There are several analogies that could be used to illustrate the hubris of Fox Sports’ partnership with the Saudi Pro League, and as simple as it would be to draw on the retirement tours of major football stars and the marginal effect they have had on the MLS Here in the States, Lionel Messi is on a wild tour of the league. Instead, I use films. Starpower doesn’t make a blockbuster; it simply guarantees that the result – good or not Babylon – will be remarkable.
“The football fanbase is full of gatekeepers,” says Ted Lasso actor Brendan Hunt
A quick look at the best talent that Saudi blood can buy looks powerful Consumables 3 mood, with Cristiano Ronaldo playing the role of the wily Stallone while Karim Benzema, Sadio Mane, Jordan Henderson and the other Liverpool defectors reach for the remaining one-liners. (It’s really brutal for LFC fans to see a group of people who played a big part in preventing Anfield’s EPL title drought tarnish that memory.)
Nobody wants to entertain this farce. A buddy cop comedy starring Fabinho and Roberto Firmino might sound good in theory, but here’s Al Pacino and Robert De Niro Just Kill if Pacino and De Niro were supporting actors.
It’s LIV golf, but with the game of the world and also in competition with it. There is a seven-hour difference between Saudi Arabia and the US east coast, putting games in roughly the same time slot as the major European leagues. Furthermore, the Saudi Pro League calendar overlaps not only with the EPL, Bundesliga, Serie A, La Liga and Ligue 1, but also with the NFL and college football.
Fox should be asking the CW how its last LIV event was rated, since Nexstar — the parent company of the golf league’s TV affiliate — just posted a $72 million loss in the second quarter. Now, Nexstar says it’s a “moneyball” content strategy that sounds a lot like what Netflix did with Nic Cage. (There’s no better indication that ACC will be the next conference to follow the Pac-12 path than a partnership with the CW, which hardly represents a step up from a streaming service.)

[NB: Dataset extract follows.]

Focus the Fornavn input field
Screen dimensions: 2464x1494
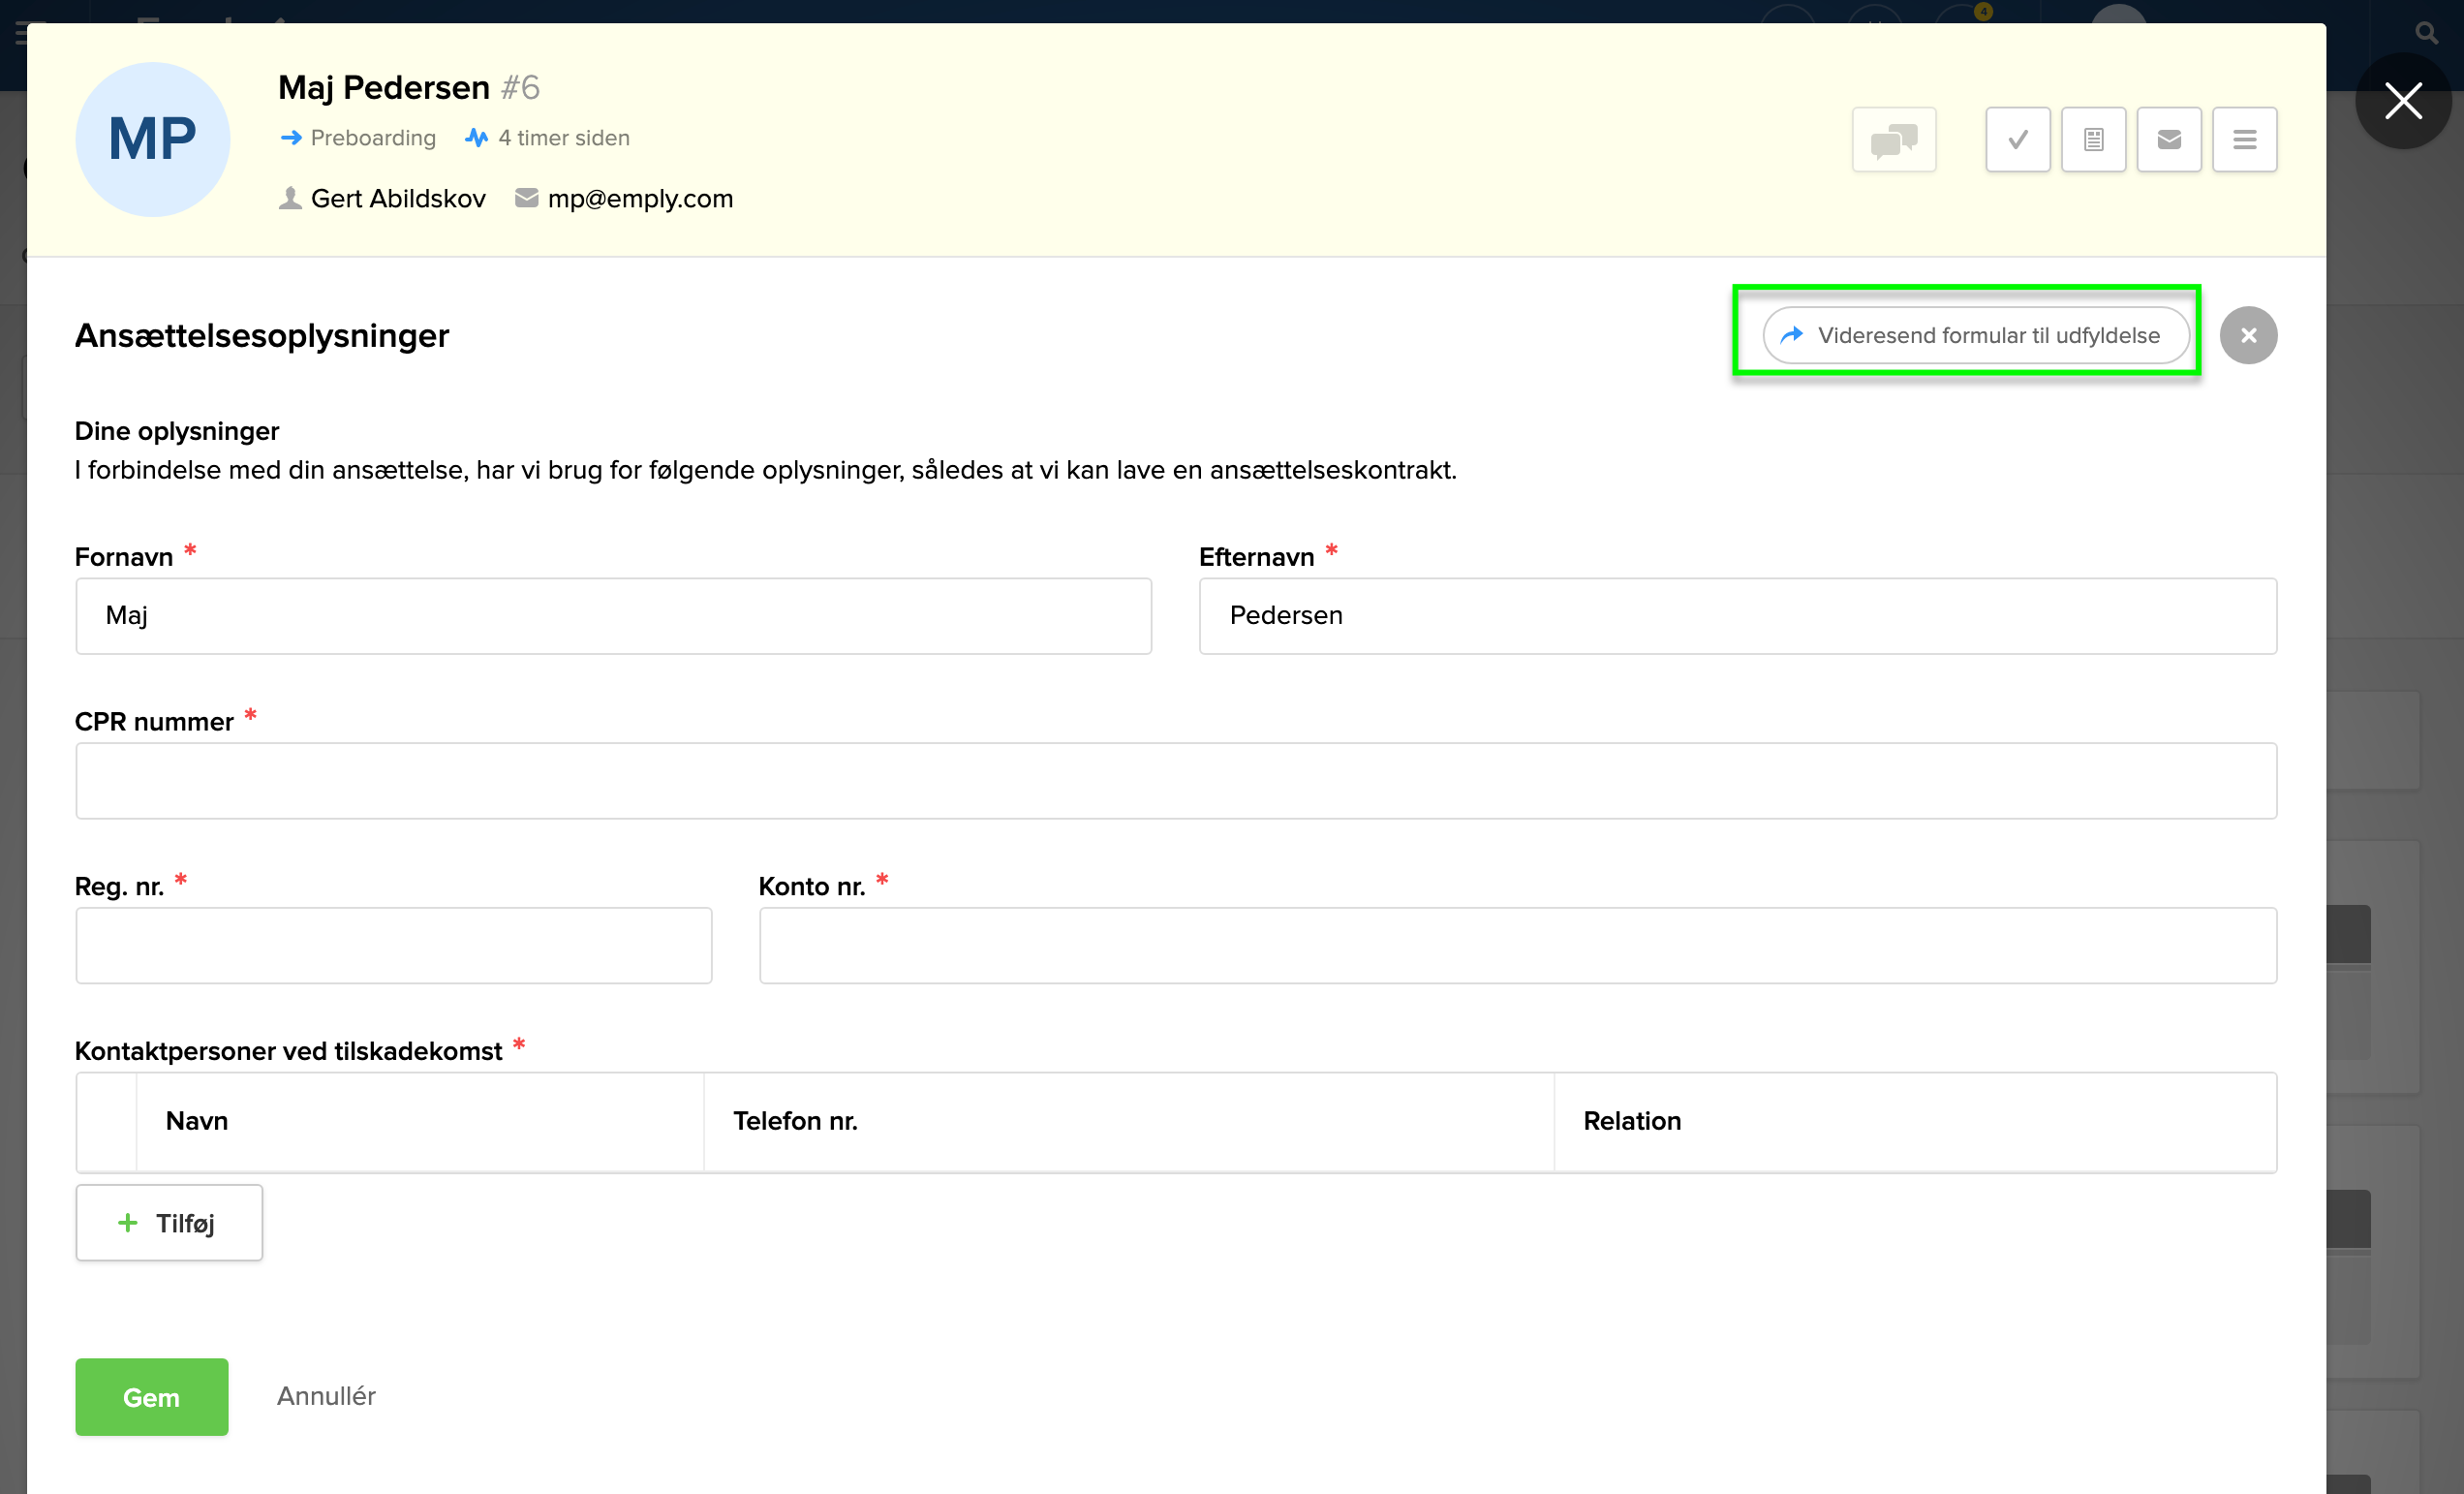pos(613,616)
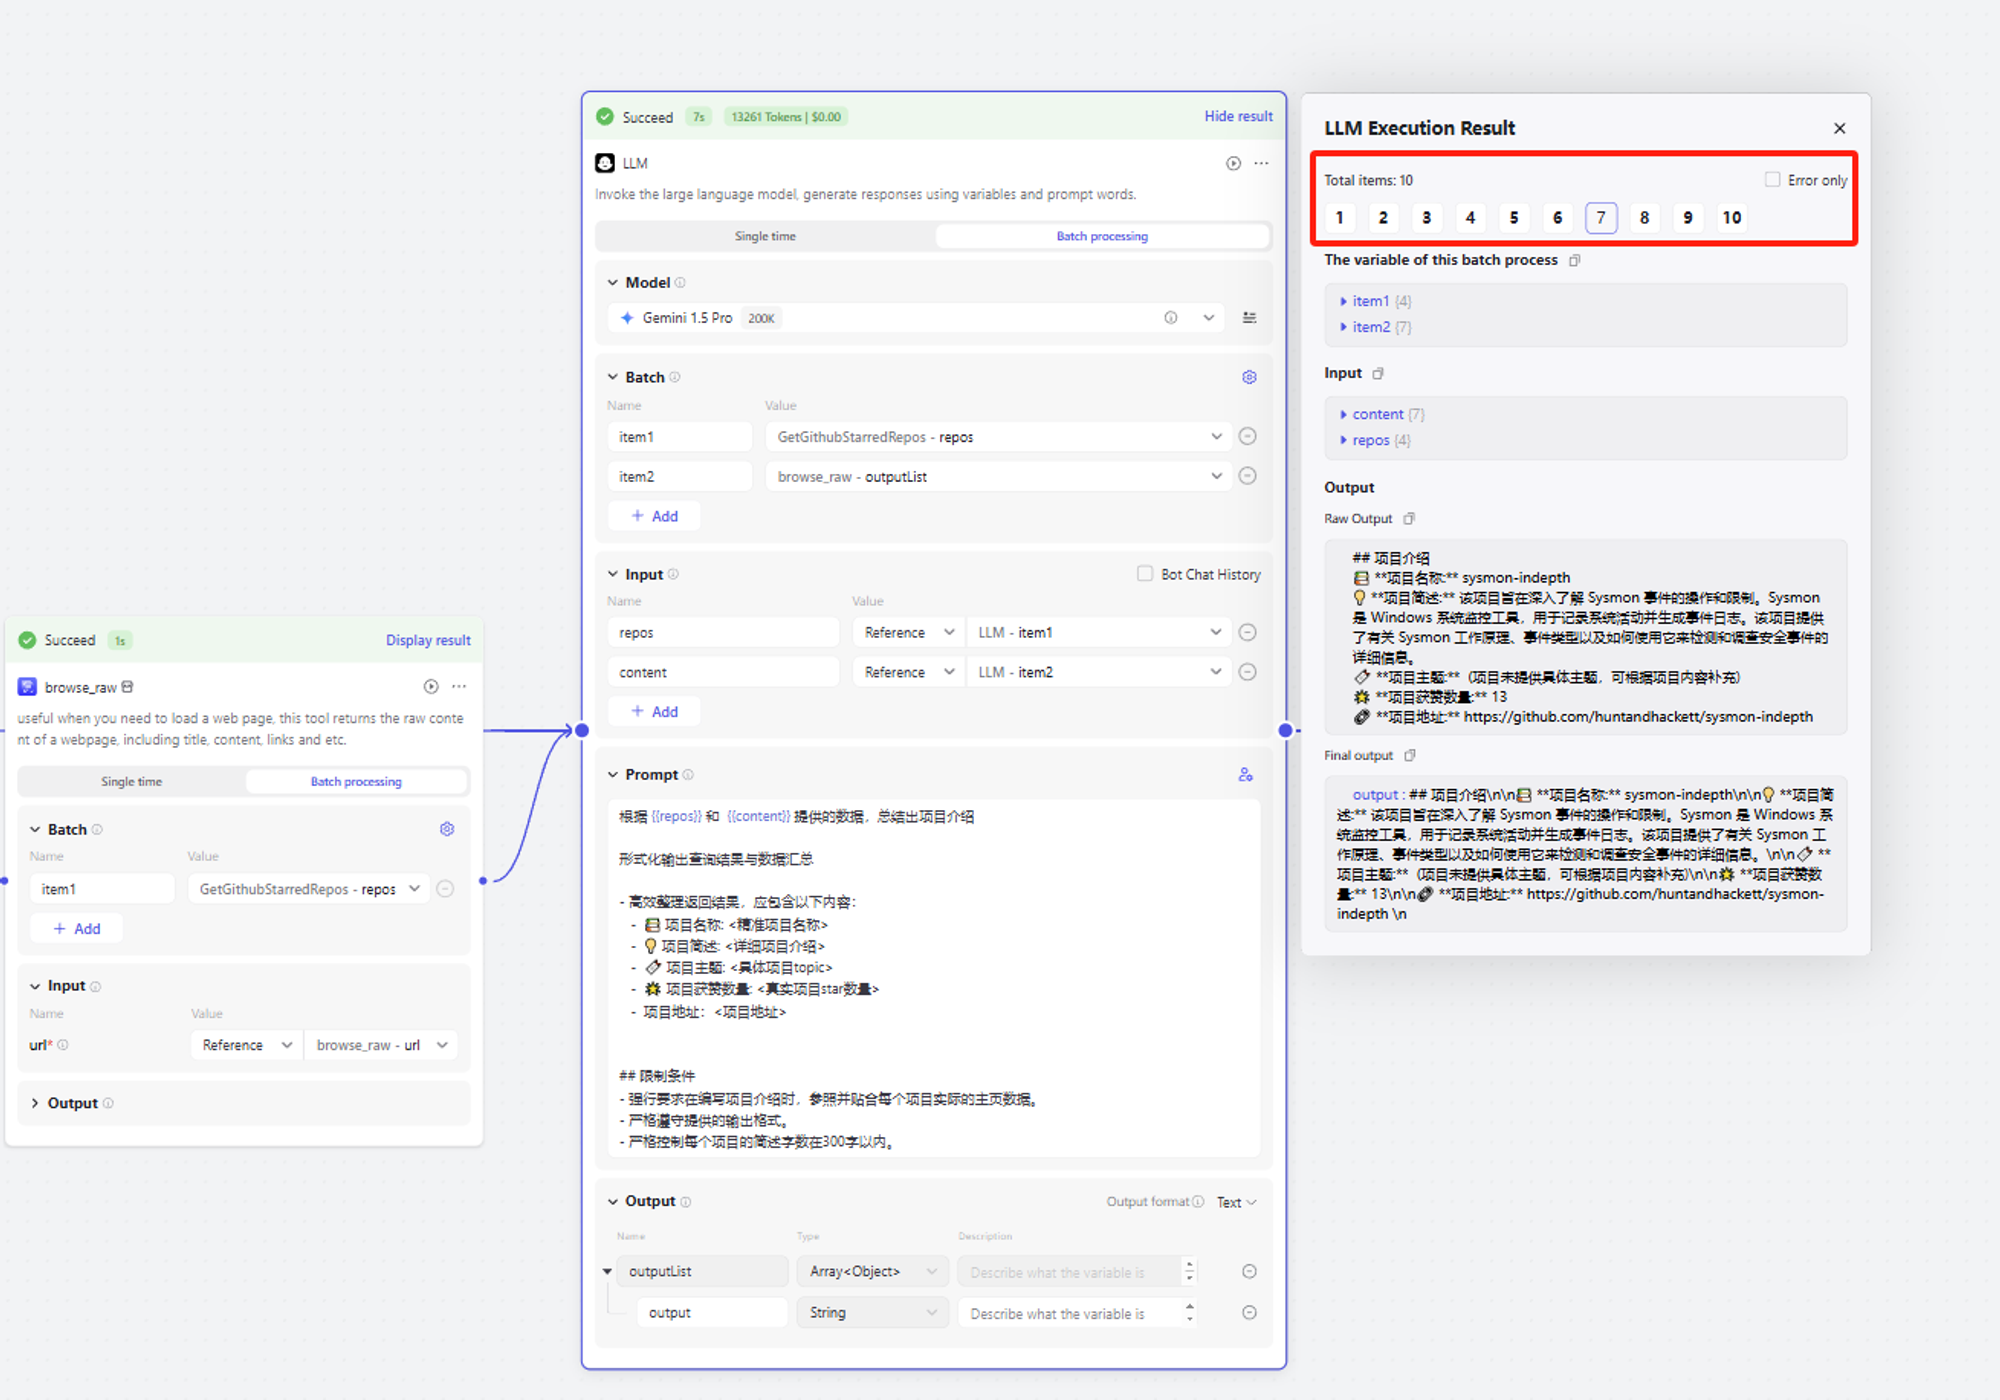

In May, before the merger between the PGA Tour and the Saudi Arabia Public Investment Fund was announced, LIV Golf stopped reporting its TV ratings. With the deal still not finalized for foreseeable reasons that PGA commissioner Jay Monahan overlooked or ignored, LIV Golf is left in limbo and viewers are likely to be even more indifferent to it. And that’s only if they even manage to overcome Saudi Arabia’s human rights record.
People know what sports washing is. I’m hesitant to use the word at all because it’s probably something Ron DeSantis thinks is bright, but the fact that you can say “sportswear” and people know what you’re talking about shows that the public is interested what Saudi Arabia is trying to do.
The accessibility of the Saudi Pro League and these stars is the opposite of Messi in Miami: the Argentine’s snub to the league boosted his approval rating even further, and fans wish all players would do the same. There seems to be something about obscene wealth that makes people who have it crave even more of it. Hey, almost like an addiction, so we’re the same.
Be that as it may, most of the world sees no tangible reason to support Al-Nassr or Al-Ettifaq. There are loads of better things to check out including expenditure; is slated to hit theaters next month (?!), starring 77-year-old Stallone, 50 Cent, Megan Fox and more, and is sure to be as hard pounding as the Saudi Pro League on Fox Sports.